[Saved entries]
_ _ _ _

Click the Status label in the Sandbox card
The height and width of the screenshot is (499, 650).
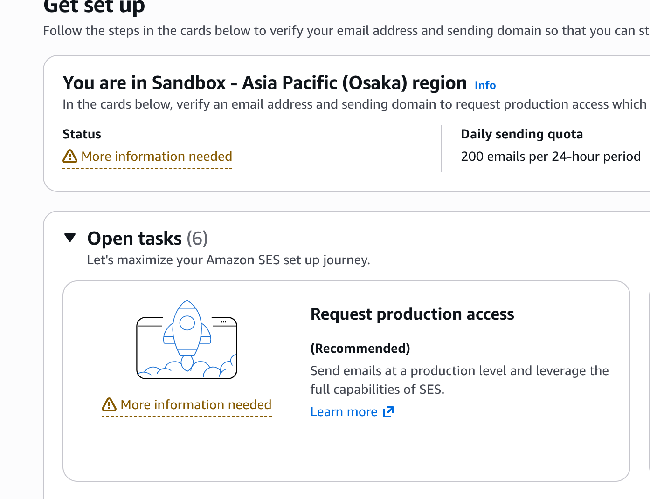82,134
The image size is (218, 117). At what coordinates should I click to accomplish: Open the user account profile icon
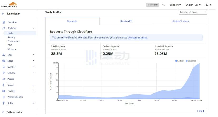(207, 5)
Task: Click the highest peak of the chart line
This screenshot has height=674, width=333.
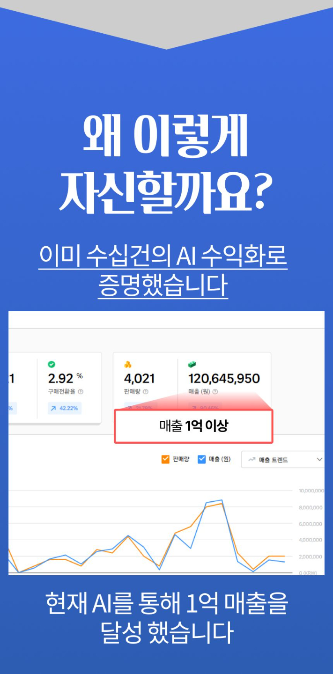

_ _ _ _

## DESCRIPTION OF THE TASK:
Above are records with pictures; repeat them exactly, but without the pictures.

## SOLUTION:
Click the Status label in the Sandbox card
The height and width of the screenshot is (499, 650).
82,134
The image size is (218, 117). At what coordinates should I click to accomplish: Open the user account profile icon
(207, 5)
Task: Click the highest peak of the chart line
This screenshot has height=674, width=333.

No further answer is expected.